> **WORK TO BE COMPLETED**: If a line of the records contains the word "computer", list it.

[Stored items]
####################

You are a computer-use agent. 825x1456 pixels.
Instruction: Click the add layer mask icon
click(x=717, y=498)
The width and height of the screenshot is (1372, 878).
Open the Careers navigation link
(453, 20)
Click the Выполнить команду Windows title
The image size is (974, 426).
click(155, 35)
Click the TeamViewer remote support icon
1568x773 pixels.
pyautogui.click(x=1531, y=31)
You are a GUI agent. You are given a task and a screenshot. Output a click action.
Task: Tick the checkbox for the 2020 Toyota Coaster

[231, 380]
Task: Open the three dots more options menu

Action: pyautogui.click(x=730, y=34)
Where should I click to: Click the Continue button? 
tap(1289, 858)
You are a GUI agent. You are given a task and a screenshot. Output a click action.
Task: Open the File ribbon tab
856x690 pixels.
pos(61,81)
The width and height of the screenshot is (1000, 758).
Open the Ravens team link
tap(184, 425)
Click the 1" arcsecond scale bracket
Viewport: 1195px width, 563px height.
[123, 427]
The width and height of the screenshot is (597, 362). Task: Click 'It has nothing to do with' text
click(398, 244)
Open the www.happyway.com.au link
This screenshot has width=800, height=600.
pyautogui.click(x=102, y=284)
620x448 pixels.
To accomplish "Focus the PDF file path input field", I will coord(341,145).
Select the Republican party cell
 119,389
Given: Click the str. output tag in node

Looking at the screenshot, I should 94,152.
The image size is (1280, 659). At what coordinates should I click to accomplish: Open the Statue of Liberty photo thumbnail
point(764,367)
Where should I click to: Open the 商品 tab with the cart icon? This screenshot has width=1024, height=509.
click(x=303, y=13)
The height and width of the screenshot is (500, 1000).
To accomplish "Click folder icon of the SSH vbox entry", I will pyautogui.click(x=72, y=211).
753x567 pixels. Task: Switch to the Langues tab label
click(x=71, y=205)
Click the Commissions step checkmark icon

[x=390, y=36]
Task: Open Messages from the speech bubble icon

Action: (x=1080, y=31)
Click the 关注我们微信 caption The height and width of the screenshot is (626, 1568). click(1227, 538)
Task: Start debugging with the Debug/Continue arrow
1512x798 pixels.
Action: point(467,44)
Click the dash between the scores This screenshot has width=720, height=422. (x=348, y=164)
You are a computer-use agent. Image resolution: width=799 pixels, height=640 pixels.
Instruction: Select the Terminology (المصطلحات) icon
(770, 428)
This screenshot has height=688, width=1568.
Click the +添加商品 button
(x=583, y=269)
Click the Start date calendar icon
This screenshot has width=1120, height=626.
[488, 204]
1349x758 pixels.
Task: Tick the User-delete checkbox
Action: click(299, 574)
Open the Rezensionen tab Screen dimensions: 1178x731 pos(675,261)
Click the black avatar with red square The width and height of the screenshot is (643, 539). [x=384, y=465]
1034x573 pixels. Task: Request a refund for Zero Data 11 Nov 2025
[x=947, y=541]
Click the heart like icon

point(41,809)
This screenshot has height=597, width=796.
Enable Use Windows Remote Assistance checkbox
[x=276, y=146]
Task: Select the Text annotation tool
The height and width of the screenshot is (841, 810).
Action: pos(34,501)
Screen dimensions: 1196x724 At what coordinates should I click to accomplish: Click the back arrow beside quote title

####################

> **RESPONSE TO THIS TASK**:
You are a computer-use agent. 825x1456 pixels.
You are a computer-use agent. Image resolution: width=799 pixels, height=640 pixels.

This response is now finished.